Покидая Кимры, Бахтин пригласил Г. И. Мозжухину помочь упаковать вещи. Благодаря этому у нее появилась возможность изучить бахтинское жилье «изнутри». Вот что она поведала о нем спустя годы: «Мне запомнился закопченный потолок комнаты (сама комната была большая) и книги… Одни книги. Я заметила, что бытовых предметов в комнате мало. Разве что сундук запомнился. И книги, книги» (складывается впечатление, что и в Невеле, и в Витебске, и в Ленинграде у Бахтина была одна и та же комната: скудно обставленная, но максимально «книгонаполненная»).

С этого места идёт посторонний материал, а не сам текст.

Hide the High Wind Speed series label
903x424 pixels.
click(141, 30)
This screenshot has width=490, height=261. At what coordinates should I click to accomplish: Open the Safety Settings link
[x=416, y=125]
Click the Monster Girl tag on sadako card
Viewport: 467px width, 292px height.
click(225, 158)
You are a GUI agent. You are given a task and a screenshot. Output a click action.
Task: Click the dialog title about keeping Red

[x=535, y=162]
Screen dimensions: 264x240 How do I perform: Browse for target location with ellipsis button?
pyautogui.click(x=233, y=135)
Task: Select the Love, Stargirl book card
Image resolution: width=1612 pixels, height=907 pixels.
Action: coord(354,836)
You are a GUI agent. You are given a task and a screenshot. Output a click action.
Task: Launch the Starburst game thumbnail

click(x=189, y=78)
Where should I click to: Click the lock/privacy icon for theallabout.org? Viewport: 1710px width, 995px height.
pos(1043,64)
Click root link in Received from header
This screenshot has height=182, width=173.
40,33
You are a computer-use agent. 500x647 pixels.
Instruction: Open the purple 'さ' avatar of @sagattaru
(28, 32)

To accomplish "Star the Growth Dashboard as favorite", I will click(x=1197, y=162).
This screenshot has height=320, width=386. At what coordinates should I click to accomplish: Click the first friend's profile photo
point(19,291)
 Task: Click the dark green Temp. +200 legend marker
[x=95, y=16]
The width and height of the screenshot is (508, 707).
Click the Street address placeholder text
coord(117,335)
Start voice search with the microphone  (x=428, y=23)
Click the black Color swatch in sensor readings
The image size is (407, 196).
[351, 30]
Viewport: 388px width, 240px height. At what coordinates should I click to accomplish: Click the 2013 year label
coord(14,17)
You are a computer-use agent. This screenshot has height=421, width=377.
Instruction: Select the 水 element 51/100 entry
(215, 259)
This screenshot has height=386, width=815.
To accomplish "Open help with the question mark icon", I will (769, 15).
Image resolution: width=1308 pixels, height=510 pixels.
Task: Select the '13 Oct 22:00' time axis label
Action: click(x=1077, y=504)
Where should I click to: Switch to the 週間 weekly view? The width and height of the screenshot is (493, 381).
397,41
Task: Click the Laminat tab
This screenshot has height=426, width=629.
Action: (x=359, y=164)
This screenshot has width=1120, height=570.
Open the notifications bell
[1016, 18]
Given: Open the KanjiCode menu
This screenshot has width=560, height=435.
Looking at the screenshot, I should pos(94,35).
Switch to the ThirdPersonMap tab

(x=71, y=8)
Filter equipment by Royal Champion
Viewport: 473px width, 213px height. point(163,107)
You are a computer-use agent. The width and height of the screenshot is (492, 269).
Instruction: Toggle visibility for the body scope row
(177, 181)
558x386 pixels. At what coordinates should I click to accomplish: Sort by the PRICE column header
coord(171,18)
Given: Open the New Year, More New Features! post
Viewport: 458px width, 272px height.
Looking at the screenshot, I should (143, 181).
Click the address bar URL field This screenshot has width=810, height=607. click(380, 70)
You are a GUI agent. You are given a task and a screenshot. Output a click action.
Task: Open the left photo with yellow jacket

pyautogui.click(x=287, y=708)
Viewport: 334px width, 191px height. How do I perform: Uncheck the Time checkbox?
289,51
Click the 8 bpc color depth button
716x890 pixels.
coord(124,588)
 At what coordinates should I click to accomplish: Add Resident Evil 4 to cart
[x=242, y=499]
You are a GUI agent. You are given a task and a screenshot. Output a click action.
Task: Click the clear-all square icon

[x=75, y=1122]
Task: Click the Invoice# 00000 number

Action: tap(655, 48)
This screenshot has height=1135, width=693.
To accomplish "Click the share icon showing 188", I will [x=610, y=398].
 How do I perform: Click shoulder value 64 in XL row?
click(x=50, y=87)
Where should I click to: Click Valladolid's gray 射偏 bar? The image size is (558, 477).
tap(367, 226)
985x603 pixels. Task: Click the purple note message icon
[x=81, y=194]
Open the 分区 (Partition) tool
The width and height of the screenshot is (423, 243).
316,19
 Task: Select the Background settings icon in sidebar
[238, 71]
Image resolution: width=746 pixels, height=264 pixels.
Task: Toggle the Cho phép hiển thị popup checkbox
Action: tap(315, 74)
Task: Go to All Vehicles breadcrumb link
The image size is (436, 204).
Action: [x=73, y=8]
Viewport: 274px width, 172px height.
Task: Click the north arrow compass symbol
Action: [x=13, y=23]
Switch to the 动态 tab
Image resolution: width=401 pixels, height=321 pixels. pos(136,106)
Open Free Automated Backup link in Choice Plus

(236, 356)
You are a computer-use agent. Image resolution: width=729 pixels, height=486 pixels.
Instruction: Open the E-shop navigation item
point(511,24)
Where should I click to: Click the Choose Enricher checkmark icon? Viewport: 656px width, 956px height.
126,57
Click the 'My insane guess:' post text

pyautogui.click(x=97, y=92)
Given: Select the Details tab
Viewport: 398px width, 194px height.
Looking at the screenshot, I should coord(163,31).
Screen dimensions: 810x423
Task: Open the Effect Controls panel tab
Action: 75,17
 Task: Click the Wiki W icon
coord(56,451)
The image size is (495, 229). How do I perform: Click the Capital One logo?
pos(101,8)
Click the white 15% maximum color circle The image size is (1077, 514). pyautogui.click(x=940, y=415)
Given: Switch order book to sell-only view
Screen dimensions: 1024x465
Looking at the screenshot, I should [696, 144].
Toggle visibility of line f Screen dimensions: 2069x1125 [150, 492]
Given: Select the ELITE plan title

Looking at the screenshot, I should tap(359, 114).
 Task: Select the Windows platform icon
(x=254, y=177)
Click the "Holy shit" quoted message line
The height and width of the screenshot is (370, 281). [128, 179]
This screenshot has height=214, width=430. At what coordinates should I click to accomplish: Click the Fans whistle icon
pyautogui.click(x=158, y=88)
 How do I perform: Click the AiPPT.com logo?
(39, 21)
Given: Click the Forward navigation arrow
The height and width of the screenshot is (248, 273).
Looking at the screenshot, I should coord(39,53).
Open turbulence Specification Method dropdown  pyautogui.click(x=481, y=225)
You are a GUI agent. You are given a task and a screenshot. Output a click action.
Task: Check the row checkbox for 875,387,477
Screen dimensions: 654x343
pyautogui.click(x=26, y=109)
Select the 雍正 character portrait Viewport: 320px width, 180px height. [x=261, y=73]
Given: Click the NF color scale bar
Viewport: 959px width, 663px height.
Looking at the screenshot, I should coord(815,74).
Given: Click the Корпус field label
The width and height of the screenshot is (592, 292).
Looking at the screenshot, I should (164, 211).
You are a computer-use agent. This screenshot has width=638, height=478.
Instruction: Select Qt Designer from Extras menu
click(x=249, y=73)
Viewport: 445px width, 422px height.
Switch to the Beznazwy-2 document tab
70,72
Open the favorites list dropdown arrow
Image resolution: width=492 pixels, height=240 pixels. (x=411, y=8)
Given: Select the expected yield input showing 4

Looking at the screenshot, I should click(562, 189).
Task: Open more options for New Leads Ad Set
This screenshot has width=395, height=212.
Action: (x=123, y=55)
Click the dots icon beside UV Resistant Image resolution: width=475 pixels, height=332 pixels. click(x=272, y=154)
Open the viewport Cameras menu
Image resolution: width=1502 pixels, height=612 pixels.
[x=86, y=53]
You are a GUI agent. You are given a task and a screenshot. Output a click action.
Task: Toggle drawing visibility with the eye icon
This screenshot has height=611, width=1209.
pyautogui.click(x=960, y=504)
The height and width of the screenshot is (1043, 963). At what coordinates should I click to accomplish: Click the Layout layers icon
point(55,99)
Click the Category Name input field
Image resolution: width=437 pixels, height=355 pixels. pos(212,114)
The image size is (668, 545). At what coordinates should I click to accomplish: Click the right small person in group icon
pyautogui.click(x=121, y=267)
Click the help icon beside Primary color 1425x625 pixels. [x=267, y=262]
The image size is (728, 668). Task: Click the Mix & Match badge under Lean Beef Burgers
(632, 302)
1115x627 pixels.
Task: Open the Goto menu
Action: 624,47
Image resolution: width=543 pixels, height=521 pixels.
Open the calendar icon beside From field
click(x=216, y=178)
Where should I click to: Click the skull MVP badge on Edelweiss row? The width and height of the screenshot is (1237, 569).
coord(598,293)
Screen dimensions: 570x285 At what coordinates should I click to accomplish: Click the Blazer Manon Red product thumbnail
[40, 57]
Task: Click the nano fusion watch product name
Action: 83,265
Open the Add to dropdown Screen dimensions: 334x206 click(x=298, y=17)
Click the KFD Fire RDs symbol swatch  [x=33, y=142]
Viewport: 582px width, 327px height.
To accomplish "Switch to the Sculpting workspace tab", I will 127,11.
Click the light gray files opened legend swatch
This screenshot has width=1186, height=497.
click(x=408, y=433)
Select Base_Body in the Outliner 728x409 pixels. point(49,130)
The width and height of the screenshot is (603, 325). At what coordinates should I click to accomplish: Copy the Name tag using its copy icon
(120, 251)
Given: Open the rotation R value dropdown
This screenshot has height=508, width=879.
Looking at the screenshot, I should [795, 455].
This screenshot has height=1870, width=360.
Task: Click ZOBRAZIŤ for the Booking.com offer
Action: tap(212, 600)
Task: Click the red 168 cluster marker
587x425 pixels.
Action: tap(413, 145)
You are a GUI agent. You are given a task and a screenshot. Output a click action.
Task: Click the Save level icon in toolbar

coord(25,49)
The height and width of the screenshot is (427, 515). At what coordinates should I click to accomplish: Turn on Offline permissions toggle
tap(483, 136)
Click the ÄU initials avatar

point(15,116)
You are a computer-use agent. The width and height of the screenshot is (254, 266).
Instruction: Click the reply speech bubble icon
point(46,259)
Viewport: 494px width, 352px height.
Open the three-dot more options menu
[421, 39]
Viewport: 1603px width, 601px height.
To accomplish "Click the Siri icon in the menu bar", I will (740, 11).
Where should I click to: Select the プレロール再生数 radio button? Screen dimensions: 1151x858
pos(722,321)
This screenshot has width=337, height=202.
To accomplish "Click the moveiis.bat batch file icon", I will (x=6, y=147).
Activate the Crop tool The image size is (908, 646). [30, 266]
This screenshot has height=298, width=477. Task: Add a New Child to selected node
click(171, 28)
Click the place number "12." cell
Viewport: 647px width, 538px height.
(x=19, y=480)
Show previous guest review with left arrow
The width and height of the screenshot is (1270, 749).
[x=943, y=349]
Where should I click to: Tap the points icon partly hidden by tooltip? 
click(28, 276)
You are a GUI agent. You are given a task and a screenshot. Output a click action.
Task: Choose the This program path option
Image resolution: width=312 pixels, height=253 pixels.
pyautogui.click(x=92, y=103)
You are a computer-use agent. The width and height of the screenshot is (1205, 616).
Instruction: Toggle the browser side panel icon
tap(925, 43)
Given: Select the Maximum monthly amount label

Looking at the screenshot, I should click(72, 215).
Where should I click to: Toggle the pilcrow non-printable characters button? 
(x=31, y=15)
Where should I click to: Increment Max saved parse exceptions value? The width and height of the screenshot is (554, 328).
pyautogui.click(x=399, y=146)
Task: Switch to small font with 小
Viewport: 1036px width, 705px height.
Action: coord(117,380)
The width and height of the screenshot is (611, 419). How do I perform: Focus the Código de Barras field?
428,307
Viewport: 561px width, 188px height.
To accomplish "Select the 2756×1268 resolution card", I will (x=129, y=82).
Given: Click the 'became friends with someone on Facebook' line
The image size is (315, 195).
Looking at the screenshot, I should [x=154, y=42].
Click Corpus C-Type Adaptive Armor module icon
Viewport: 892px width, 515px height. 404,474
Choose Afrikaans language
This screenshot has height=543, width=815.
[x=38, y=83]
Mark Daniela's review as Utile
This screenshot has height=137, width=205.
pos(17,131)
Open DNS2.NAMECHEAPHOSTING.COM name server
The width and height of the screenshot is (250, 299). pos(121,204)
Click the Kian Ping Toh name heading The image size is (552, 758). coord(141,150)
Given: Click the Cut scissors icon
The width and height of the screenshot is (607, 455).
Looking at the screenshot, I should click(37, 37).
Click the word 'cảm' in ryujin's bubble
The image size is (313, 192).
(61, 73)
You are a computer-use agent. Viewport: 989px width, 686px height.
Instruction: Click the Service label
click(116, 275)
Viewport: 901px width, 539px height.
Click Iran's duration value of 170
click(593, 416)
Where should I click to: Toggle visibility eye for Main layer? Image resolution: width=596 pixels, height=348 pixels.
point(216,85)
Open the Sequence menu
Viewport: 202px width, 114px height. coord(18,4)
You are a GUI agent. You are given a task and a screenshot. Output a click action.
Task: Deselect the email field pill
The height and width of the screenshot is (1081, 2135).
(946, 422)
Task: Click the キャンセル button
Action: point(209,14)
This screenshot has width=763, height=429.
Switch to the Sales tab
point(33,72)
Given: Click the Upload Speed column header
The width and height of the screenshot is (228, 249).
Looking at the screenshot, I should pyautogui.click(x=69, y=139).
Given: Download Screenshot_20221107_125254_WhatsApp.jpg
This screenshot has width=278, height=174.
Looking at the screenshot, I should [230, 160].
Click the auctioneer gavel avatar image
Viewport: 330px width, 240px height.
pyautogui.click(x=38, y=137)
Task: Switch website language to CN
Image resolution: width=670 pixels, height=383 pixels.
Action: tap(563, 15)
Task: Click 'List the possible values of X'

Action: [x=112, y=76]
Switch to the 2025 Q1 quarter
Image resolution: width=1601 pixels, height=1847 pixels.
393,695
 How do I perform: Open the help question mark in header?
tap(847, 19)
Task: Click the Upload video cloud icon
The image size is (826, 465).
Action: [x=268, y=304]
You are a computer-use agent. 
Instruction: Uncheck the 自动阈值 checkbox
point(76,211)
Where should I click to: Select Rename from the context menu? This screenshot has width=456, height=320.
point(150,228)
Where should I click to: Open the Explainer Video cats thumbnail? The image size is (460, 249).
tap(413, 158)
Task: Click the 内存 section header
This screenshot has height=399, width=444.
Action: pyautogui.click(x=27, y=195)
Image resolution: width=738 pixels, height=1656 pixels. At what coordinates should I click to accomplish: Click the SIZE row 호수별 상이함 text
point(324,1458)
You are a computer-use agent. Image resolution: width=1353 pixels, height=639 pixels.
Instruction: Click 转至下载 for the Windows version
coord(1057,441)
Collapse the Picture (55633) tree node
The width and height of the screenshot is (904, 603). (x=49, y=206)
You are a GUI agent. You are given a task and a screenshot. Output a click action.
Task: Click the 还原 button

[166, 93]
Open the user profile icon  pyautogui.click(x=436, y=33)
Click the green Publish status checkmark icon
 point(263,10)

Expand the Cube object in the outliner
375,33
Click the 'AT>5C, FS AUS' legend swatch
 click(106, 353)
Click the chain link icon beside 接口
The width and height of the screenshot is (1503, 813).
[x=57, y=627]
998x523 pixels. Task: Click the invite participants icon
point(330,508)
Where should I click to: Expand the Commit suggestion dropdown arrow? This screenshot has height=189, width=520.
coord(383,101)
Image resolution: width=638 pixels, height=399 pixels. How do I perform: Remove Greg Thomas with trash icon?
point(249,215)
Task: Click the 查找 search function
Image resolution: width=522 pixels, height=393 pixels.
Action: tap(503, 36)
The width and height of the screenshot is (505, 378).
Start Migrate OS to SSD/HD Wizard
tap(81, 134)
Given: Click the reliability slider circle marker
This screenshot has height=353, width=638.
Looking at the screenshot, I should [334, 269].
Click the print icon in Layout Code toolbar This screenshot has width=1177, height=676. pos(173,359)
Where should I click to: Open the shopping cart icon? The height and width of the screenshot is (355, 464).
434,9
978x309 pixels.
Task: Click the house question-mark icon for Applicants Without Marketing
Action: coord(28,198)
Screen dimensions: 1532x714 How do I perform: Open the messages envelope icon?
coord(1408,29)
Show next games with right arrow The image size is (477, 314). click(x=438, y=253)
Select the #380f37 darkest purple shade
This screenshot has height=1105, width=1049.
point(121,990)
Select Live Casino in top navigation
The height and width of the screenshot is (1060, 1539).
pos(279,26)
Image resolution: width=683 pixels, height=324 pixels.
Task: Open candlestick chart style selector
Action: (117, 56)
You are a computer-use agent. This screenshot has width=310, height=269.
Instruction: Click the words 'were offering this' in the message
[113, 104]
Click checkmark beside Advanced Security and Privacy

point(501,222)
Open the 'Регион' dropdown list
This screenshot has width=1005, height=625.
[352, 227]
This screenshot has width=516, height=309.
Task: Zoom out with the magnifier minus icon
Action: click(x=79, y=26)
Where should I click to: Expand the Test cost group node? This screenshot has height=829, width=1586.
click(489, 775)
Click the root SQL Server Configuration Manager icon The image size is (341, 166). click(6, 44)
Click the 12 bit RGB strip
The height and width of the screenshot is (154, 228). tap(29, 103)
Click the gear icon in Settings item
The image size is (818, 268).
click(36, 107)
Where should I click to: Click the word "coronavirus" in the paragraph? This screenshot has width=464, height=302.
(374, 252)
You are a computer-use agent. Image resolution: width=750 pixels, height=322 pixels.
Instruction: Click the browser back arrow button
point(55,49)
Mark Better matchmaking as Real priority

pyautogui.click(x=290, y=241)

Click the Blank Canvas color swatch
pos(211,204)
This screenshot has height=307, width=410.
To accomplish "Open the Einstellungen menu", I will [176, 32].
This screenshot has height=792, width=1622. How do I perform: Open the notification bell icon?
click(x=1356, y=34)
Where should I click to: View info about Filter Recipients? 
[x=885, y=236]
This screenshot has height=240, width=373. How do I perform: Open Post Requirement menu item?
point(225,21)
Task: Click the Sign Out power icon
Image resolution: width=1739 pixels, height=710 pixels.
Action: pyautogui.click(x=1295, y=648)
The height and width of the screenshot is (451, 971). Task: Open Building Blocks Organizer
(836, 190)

Разумеется, в воспоминаниях Г. И. Мозжухиной отпечатался и внешний облик Бахтина, в котором ее навсегда поразил контраст между внешней физической немощью и скрытой внутренней энергией человеческого духа, как бы высокопарно это ни звучало. «Михаил Михайлович был худой, очень много курил. Мне запомнились его желтые пальцы…» — рисует она портрет ученого середины 1940-х годов. И тут же добавляет, пожалуй, самое главное: «А еще запомнилась сила воли. Большая сила воли».
«Большая сила воли» — это, конечно, не стандартный риторический оборот. Только сила воли давала возможность Бахтину добираться на костылях по бездорожью на не очень-то любимую работу, возвращаться с нее в чужой дом, лишь наполовину могущий считаться своим, садиться за письменный стол, если он, кстати, вообще был, и в плохо протопленной комнате продолжать заниматься созданием книг и статей.
Приходится только удивляться, что в таких условиях коэффициент полезного действия Бахтина был достаточно высок.
Например, 26 октября 1940 года Бахтину поступает предложение от редакции «Литературной энциклопедии» написать статью «Сатира», предназначенную для публикации в очередном — десятом — томе. Бахтин отвечает согласием и после создания предварительного варианта, потребовавшего, в соответствии с пожеланиями «энциклопедистов», некоторых изменений, властности, расширения раздела о советской сатире, 30 декабря 1940 года отправляет на суд заказчиков «оптимизированную» версию, идеологически более выдержанную. Курировавший статью о сатире «энциклопедист» Борис Васильевич Михайловский эту версию принимает, но просит смягчить ряд формулировок, заменить отдельные термины («деформация», «экспериментирование» с действительностью, «провоцирование») и, самое главное, сократить объем текста. Ознакомиться с указанными рекомендациями Бахтин смог уже в январе 1941 года. Учитывая, что 7 марта 1941 года он получил гонорар от «Литературной энциклопедии», можно предположить, что «Сатира» была им набело закончена и принята к печати. Однако начавшаяся вскоре война «аннигилировала», к несчастью, и планы по изданию десятого тома, и саму «Литературную энциклопедию».
Среди черновых материалов, относящихся ко времени пребывания Бахтина в Савёлове, есть записи, посвященные таким темам, как место «Слова о полку Игореве» в истории эпопеи, жанровая разновидность романа Достоевского, вопросы стилистики на уроках русского языка в средней школе, влияние многоязычия на развитие романного слова и т. д. Некоторые из этих фрагментов и набросков «отпочковывались» и превращались во вполне оформленные тексты. Например, исследования в области теории романа, которыми занимался в Савёлове Бахтин, приобрели «овнешнение» в двух докладах, прочитанных им в московском Институте мировой литературы (ИМЛИ). 14 октября 1940 года там состоялся доклад Бахтина «Слово в романе», а 24 марта 1941-го — доклад «Роман как литературный жанр».
Но главное достижение савёловского периода — это, бесспорно, монография «Франсуа Рабле в истории реализма», законченная Бахтиным в 1940 году. Точная дата завершения работы над рукописью неизвестна, но наиболее вероятным «кандидатом» на роль календарного шлагбаума, опустившегося перед локомотивом черновых вариантов, является ноябрь, естественно, того же 1940 года. В пользу такого предположения можно привести как минимум два доказательства «эпистолярного» характера.
В письме Бахтина Залесскому от 11 октября 1939 года содержится просьба к последнему «навести библиографическую справку о работах о Рабле, вышедших после 1930 г.», и, если это возможно, прислать французский словарь. Следовательно, осенью и зимой 1939 года процесс создания «Франсуа Рабле в истории реализма» еще идет полным ходом. А вот в письме, отправленном Бахтину Канаевым 23 ноября 1940 года, монография о Рабле упоминается уже как существующий артефакт: «Дорогой Михаил Михайлович. Вы такой нехороший, что Вам и писать не стоит — все лето не мог и слова написать, даже адрес сообщить, так что его пришлось узнавать через М. В. (Юдину.